The 30-page indictment noted that while Chris Collins was representing New York’s 27th Congressional District, he was also on the board of directors of an Australia-based biotech company, Innate Immunotherapeutics, and that he controlled 16.8 percent of the stock. The prosecution claimed that Chris Collins gave nonpublic information to his son so that his son could make timely trades.
Specifically, when a multiple sclerosis drug that Innate was developing failed tests, Chris Collins called his son, and the government said that he told Cameron Collins that the product had failed. In an only-in-Washington twist, the 68-year-old lawmaker was at the White House Congressional Picnic when he allegedly tipped his son off about the poor results.
Once the company admitted publicly that its drug had not passed the tests, its stock tanked — but not before Cameron Collins was able to dump almost 1.4 million shares of the stock and, the government alleged, avoid a loss of $570,900.
In response to the charges, Chris Collins’ lawyers issued the following statement:
“We will answer the charges filed against Congressman Collins in Court and will mount a vigorous defense to clear his good name. It is notable that even the government does not allege that Congressman Collins traded a single share of Innate Therapeutics stock. We are confident he will be completely vindicated and exonerated.”
The government also alleged that Cameron Collins told a number of people about the failed tests and that the other shareholders managed to avoid losses ranging from over $22,000 to $680.
Prosecutors noted that Chris Collins’ “shares were held in Australia and thus subject to the Australian trading halt” — the Australians had put a hold on the Innate stock in anticipation of the test results.
Chris Collins was the first congressman to endorse Donald Trump’s presidential run, all the way back in February 2016 when he told CNN that “we need a chief executive, not a chief politician.”
And while other Republicans have lowered their eyes at the president’s Twitter antics, Collins has gone all in. After a particularly blistering Trump tweetstorm last year, Collins said that “the president does have a sense of humor,” later adding that “he’s just a fun guy.”
Of course, it’s not uncommon for elected officials to own stock in companies, but Chris Collins had come under scrutiny before for his role on the Innate board of directors. He was even investigated by the Office of Congressional Ethics for his role in the company.

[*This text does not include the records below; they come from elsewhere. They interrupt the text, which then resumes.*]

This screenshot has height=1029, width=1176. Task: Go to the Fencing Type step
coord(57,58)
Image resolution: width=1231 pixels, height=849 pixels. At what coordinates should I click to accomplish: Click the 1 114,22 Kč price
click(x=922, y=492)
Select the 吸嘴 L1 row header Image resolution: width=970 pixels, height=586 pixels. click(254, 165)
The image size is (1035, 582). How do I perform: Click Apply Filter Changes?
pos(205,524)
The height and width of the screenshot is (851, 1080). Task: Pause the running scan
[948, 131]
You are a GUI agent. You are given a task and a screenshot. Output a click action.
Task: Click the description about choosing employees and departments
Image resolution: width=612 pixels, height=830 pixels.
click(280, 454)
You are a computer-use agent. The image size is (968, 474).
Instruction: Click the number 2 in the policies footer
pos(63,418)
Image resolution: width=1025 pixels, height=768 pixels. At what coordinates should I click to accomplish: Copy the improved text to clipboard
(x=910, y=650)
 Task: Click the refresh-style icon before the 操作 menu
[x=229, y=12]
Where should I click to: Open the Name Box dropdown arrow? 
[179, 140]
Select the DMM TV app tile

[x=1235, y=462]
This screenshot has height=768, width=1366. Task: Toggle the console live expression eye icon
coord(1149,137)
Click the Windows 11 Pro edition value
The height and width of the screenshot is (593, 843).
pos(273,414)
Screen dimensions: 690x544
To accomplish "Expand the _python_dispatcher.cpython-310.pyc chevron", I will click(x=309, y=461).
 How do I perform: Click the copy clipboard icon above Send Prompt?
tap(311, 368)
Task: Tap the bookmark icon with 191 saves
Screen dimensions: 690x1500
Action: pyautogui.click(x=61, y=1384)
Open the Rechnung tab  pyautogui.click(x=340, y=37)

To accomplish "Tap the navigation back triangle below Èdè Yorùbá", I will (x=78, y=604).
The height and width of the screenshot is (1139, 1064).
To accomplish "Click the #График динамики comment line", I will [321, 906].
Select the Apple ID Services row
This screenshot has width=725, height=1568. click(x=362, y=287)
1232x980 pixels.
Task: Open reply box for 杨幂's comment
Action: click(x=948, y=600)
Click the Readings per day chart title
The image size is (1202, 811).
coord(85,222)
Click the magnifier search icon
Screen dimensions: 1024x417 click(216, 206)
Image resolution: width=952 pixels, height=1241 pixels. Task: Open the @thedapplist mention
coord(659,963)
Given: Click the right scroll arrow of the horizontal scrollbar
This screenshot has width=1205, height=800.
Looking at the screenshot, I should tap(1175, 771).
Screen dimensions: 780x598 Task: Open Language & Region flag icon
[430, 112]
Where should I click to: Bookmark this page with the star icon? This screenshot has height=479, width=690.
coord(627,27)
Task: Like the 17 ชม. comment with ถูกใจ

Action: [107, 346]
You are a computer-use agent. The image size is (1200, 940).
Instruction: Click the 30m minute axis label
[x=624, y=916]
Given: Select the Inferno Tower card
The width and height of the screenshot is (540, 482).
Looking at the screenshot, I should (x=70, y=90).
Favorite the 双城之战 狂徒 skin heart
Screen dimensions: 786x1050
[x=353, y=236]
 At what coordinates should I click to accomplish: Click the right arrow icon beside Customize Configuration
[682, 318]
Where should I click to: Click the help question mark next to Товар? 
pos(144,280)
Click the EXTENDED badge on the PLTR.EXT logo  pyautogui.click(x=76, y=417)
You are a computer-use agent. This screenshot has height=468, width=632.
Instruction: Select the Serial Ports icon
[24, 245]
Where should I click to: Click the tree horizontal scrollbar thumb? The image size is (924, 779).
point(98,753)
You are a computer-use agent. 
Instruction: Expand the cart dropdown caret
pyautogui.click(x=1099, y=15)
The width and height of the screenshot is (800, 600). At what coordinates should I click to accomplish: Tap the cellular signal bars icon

The Daily Beast noted that Chris Collins authored language in a bill that would favor Innate’s stock and that Tom Price, who once ran Trump’s Health and Human Services Department, also owned stock in the company.
The district that Chris Collins represents is wedged between Rochester and Buffalo, and Washington Post reporter Mike DeBonis once tweeted that he overheard Collins tell somebody on a phone call, “Do you know how many millionaires I’ve made in Buffalo the past few months?”
Chris and Cameron Collins are currently both in federal custody and are expected to see a courtroom Wednesday afternoon, according to the Associated Press.